Zum dritten Mal hat die „Nacht der lebenden Bücher“ in der Stadtbücherei stattgefunden. Wie Bücher einer Bibliothek konnten an diesem Abend lebende Bücher von Besuchern „ausgeliehen“ werden, wobei lesen hier sich zu unterhalten bedeutet. In drei Gesprächsrunden tauschten sich die rund 40 Besucher in Gruppen mit Menschen über die Frage, was sie nach Biberach geführt hat, aus. Damit griff die Veranstaltung das Kulturleitthema „In der Welt unterwegs – in Biberach zu Hause“ auf.

Eines der lebenden Bücher waren Klaus Hassler und sein Adoptivsohn Adama. 2015 nahm Klaus Hassler als Jugendreferent des Deutschen Alpenvereins an einem Gespräch teil, in dem es darum ging, wie Vereine sich für Geflüchtete engagieren können. So lernte er den damals 16-jährigen Adama aus Gambia kennen. Da die Sympathie von Anfang an groß war, wurde Klaus Hassler zuerst sein Pflegevater und adoptiere ihn 2018.

In einer anderen Situation befand sich Inge Großkreutz-Scheuing.

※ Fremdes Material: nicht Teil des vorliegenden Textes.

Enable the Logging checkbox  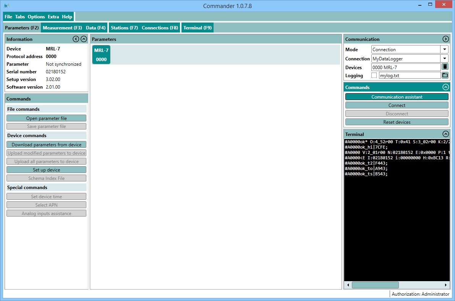tap(374, 75)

Im Alter von fünf Jahren floh sie mit ihrer Familie 1960 innerhalb von drei Tagen aus der ehemaligen DDR. Schon damals gab es Bedenken und Ängste gegenüber Zuwanderern. „Wir wurden auch nicht von allen mit offenen Armen empfangen und mussten uns mit Vorurteilen auseinandersetzen“, so Großkreutz-Scheuing.

Seit zehn Jahren lebt Mihaela Richter in Deutschland, ursprünglich kommt sie aus Rumänien. Hier in Biberach engagiert sie sich für das Café „Global“, ein Integrationsprojekt der Stadt und des Familienzentrums. Richter ist es ein Anliegen, Grundlagen für ein friedliches Zusammenleben zu schaffen: „Hier begegnen sich Menschen verschiedener Kulturen und Nationalitäten zum Austausch bei Kaffee, Tee und Gebäck.“

Navid Ghaderi wuchs als Kurde im Iran auf, aus Angst vor Verfolgung ist er 2017 nach Deutschland gekommen. An der Universität in Teheran hat Ghaderi „Internationale Beziehungen“ studiert und mit dem Master abgeschlossen. Durch die Teilnahme an einer Konferenz in Frankfurt hatte er die Chance, auszureisen und in Deutschland Asyl zu beantragen.

Schon wesentlich länger lebt Terhas Woldeyohannes-Riegger in Deutschland. Mit ihrer Familie floh sie als zehnjährige vor dem in Eritrea herrschenden Bürgerkrieg. Seit 2014 arbeitet Woldeyohannes-Riegger im Keis Biberach als Familienhebamme: „Da ich arabisch spreche und auch durch meine Hautfarbe, fassen gerade geflüchtete Frauen Vertrauen zu mir.“

Das sechste Buch, Daniel Horst, arbeitet als Bildungskoordinator für Neuzugewanderte im Bildungsbüro des Landkreises. Zu seinen Aufgaben gehört es, den neu ankommenden Menschen ihren Start zu erleichtern. „Das Beherrschen der deutschen Sprache und die Möglichkeit zur Einübung ist ein Schlüssel, um an der Gesellschaft teilhaben zu können“, so Horst. Für Überraschung sorgte die Information, dass zwei Drittel der im Landkreis lebenden Ausländer aus dem EU-Ausland stammen.

„Es gibt spannende Lebensgeschichten und durch die Veranstaltung eröffnet sich die Möglichkeit, sich mit Menschen auszutauschen, die man sonst vielleicht nie kennengelernt hätte“, erläutert Annette Fülle von der Stadtbücherei Biberach. Die Veranstaltung wurde von der Stadtbücherei in Kooperation mit dem Seniorenbüro und dem Integrationsbüro organisiert.